• **AUSGEWÄHLTER TEXT**
_ _ _ _ _

Der Frankfurter Aktienmarkt reagierte mit Bestürzung auf die Aussicht, die deutsche Bundeskanzlerin könnte mit Nicolas Sarkozy ihren Mitstreiter in der Euro-Schuldenkrise verlieren. Auch der Rücktritt der Regierung in den Niederlanden nährte Sorgen. In der Folge verlor der Deutsche Aktienindex mehr als drei Prozent.

Von Michael Braun | 23.04.2012
    Der Finanzmarkt gibt keine Ruhe. Die Nachrichten sind zu schlecht. Der Fehlbetrag im spanischen Staatshaushalt belief sich voriges Jahr auf 8,5 Prozent der Wirtschaftsleistung. Mehr als erwartet. In den Niederlanden nennt der Rechtspopulisten Geert Wilders die europäischen Sparziele "sinnlos". Und in Frankreich hat die nationalistische Kandidatin Marine Le Pen so viele Stimmen erzielt, dass ein Nicolas Sarkozy, sollte er mit diesen Stimmen im zweiten Wahlgang doch noch Präsident werden, dieses Klientel bedienen müsste. Ähnlich dürfte es dem sozialistischen Kandidaten Francois Hollande gehen, der ohne die Wähler der Linksfront des Jean-Luc Mélenchon nicht ins Amt kommen dürfte. Für Jörg Krämer, dem Chefvolkswirt der Commerzbank, kein gutes Zeichen für Stabilität:

    "Egal, wer die Wahl gewinnt. Beide werden entweder auf eine, sag ich mal, sehr linke Klientel Rücksicht nehmen müssen. Oder aber im Fall Sarkozy auf eine rechte Klientel Rücksicht nehmen müssen. Die beide aus verschiedensten Gründen nicht bereit sind, im Moment das zu tun, was wichtig wäre, um die Staatsschuldenkrise zu lösen."

_ _ _ _ _

• **BEREITGESTELLTE EINTRÄGE**
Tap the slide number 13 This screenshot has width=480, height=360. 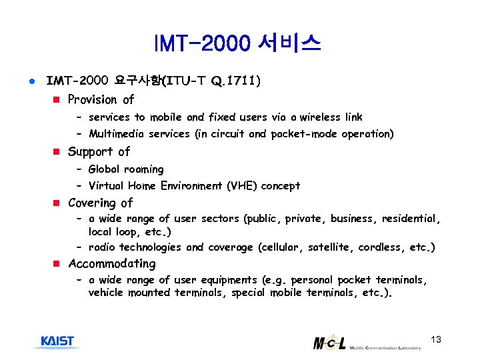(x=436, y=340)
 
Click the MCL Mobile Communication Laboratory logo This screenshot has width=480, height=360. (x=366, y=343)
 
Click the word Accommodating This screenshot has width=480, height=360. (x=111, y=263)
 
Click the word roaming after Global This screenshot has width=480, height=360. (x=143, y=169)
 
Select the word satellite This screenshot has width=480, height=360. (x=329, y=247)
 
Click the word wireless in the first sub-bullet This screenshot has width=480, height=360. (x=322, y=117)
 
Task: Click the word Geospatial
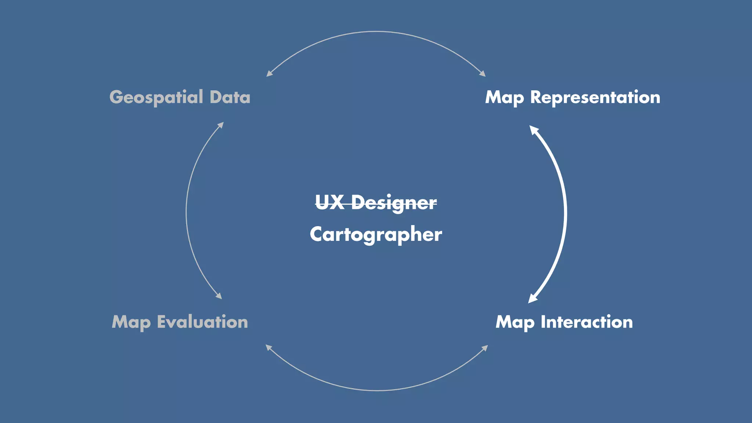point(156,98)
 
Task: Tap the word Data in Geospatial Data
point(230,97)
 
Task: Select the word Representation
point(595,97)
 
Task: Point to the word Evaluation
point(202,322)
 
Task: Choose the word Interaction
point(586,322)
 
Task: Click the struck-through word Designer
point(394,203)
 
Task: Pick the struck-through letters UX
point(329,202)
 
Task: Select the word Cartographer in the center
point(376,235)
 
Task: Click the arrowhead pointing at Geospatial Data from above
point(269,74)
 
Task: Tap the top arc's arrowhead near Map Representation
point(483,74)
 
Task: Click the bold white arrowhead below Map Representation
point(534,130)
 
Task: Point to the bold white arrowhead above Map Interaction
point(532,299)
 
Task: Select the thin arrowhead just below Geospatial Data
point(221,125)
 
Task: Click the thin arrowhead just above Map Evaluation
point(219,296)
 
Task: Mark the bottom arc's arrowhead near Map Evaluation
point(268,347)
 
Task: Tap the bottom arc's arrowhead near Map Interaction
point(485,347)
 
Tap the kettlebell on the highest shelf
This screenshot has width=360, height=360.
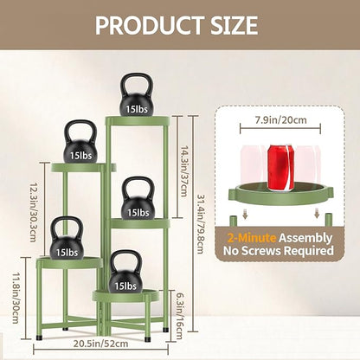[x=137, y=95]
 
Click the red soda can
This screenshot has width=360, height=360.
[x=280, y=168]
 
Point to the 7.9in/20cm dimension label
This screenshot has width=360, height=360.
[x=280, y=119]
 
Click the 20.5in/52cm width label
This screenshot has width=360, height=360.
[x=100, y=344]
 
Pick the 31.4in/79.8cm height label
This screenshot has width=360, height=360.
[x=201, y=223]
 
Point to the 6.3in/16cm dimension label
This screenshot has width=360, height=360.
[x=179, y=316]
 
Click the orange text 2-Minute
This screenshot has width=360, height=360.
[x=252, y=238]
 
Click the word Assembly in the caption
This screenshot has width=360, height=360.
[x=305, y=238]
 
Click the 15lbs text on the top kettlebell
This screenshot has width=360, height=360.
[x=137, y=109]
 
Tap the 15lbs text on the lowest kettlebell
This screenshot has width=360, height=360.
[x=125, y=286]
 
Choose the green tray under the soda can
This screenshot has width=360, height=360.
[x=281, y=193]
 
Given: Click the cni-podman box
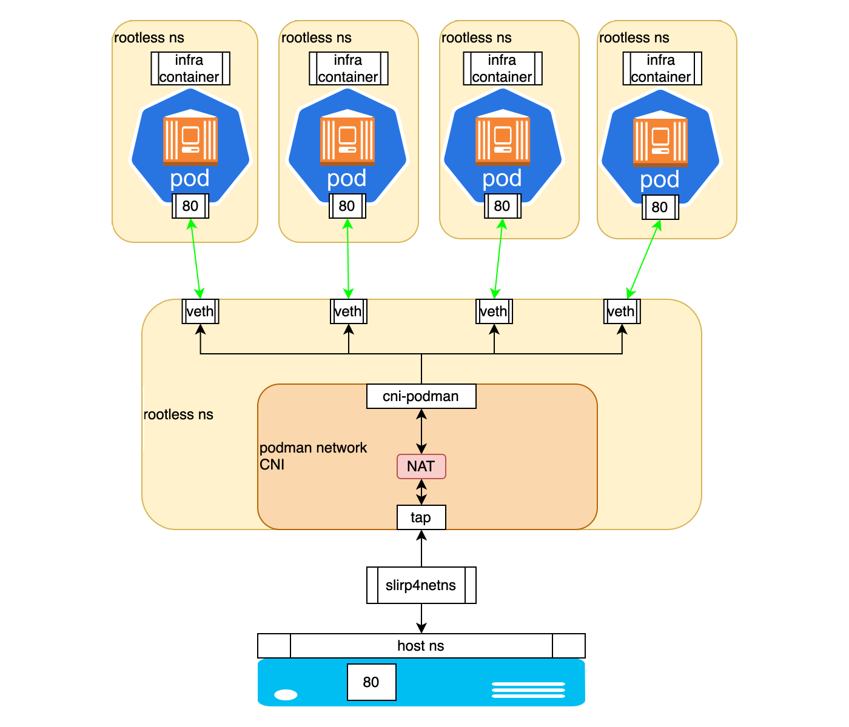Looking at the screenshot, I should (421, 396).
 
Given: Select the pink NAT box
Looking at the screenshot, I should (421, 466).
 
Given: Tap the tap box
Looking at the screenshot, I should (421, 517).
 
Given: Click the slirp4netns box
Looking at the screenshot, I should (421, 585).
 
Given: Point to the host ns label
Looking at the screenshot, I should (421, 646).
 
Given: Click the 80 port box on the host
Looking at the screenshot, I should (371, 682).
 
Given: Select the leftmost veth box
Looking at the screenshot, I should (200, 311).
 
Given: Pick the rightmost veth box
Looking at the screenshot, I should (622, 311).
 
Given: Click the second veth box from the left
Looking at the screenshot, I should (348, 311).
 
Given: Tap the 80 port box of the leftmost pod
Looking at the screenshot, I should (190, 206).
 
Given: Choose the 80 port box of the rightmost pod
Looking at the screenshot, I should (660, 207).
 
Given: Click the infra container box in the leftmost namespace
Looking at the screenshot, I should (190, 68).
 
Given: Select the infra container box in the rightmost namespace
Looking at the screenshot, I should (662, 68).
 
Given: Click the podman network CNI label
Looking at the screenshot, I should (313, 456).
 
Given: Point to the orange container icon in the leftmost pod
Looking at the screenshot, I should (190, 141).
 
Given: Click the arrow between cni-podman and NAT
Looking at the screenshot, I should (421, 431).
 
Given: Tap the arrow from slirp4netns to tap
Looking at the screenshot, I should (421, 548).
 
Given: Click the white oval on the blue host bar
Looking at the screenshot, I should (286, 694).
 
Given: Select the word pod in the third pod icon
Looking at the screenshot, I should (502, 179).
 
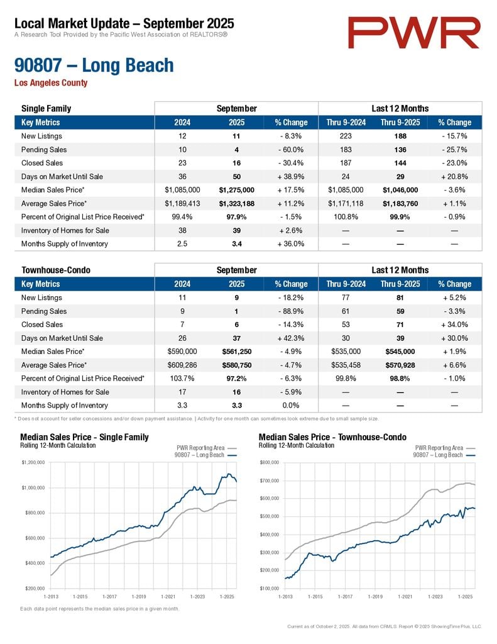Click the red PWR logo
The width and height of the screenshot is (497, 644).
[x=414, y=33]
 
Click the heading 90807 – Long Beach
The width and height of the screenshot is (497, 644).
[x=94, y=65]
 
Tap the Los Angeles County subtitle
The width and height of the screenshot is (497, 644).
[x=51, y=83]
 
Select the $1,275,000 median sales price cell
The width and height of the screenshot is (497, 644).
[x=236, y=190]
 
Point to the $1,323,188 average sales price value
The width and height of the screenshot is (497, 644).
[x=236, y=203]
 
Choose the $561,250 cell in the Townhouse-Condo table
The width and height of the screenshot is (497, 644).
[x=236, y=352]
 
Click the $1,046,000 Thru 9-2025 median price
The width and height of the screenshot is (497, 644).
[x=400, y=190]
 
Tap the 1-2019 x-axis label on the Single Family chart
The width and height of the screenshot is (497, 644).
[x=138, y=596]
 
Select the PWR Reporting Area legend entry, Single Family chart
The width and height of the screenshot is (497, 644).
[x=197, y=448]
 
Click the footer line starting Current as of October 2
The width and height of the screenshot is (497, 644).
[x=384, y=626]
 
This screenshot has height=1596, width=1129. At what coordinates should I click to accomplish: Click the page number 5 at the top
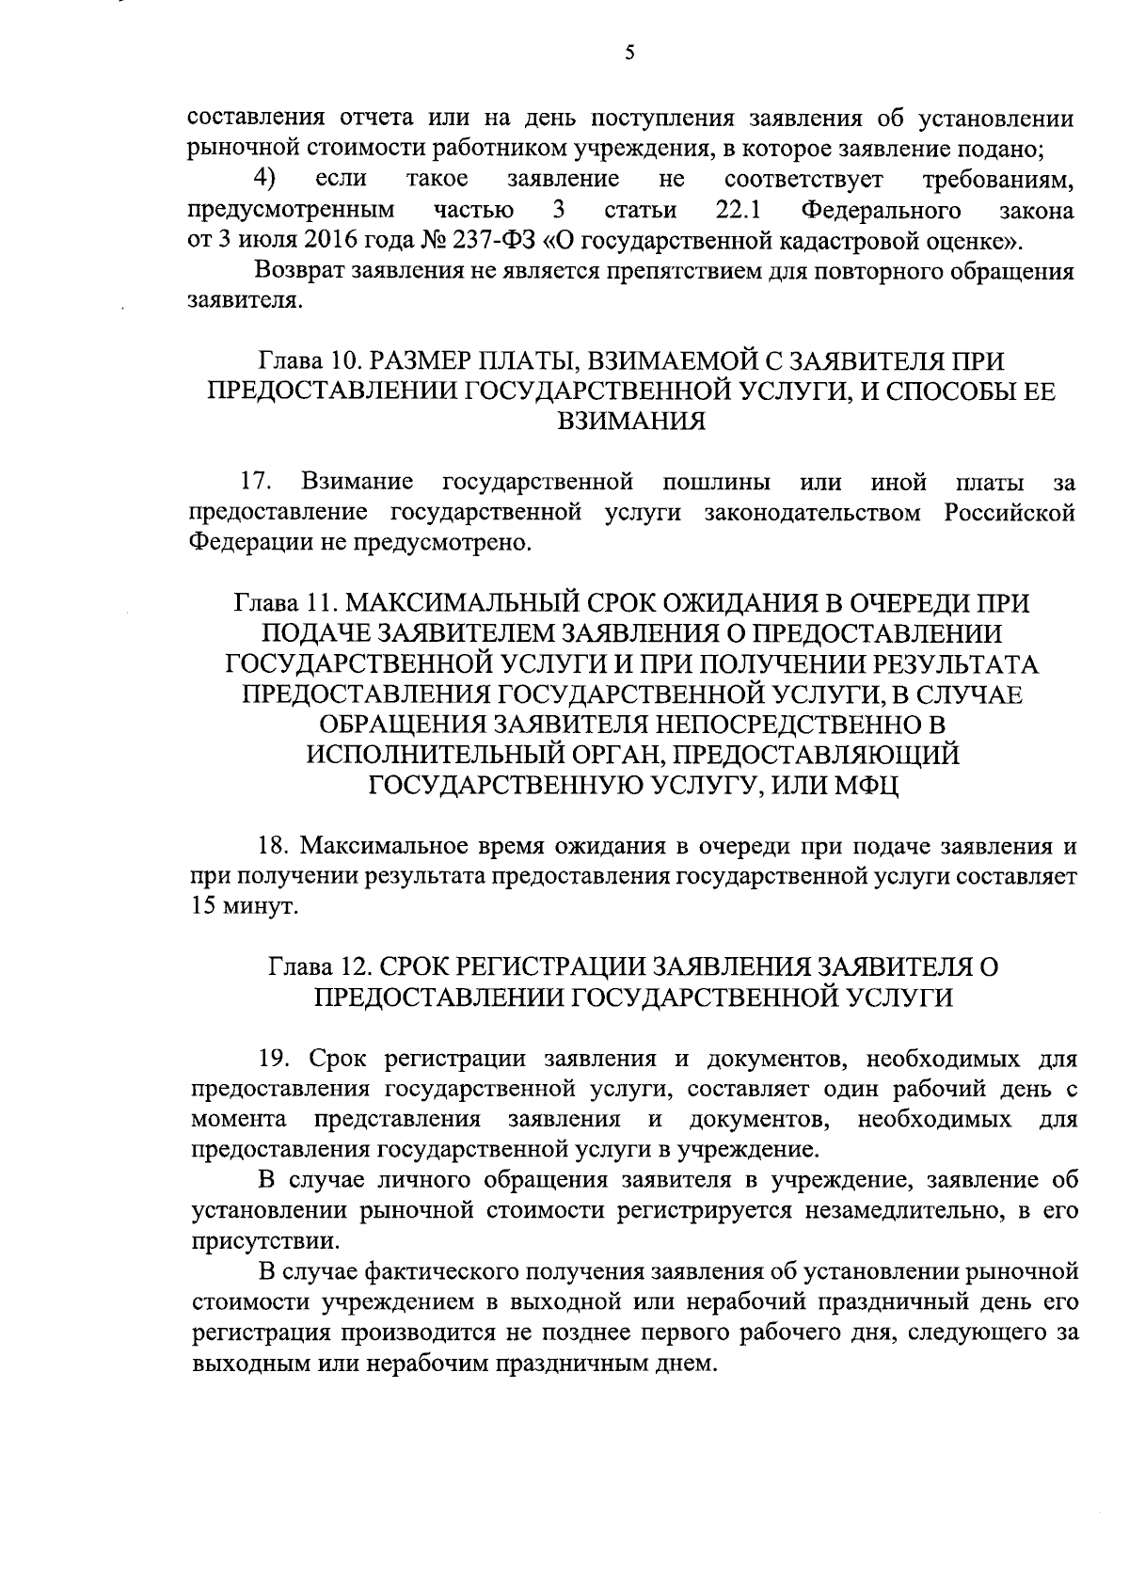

_ _ _ _ _

• **AUFGABE A**
Beantworte anhand des ausgewählten Textes die folgenden drei Fragen jeweils kurz.
(i) Wie viel verlor der Deutsche Aktienindex?
(ii) Wie hoch war der Fehlbetrag im spanischen Staatshaushalt im vorigen Jahr?
(iii) Welche Funktion hat Jörg Krämer?
• **AUFGABE B**
Führe den Bericht über den Frankfurter Aktienmarkt im Anschluss an seinen letzten Satz mit einigen weiteren Sätzen fort.

• **SCHRIFTLICHE ANTWORT A**
(i) Mehr als drei Prozent.
(ii) 8,5 Prozent der Wirtschaftsleistung.
(iii) Er ist Chefvolkswirt der Commerzbank.

• **SCHRIFTLICHE ANTWORT B**
    Auch Stefan Scheurer von Allianz Global Investors traut keinem der beiden Präsidentschaftskandidaten die Rolle des Sanierers zu:

    "Wenn man auf die Programme der beiden Kandidaten blickt, Hollande und Sarkozy, dann sieht man hier nicht wirklich ein Anzeichen, dass hier nachhaltig fiskalisch was angegangen werden will."

    Andererseits geht eine Studie der Schweizer Großbank UBS herum. Danach haben sozialistische Regierungen in Frankreich seit 1981 in 80 Prozent der Fälle eine Staatsverschuldung von weniger als drei Prozent erreicht. Konservative Regierungen waren viel ausgabenfreudiger. Ihnen gelang das Maastricht-Kriterium nur bei einem Drittel der von ihr verantworteten Haushalte.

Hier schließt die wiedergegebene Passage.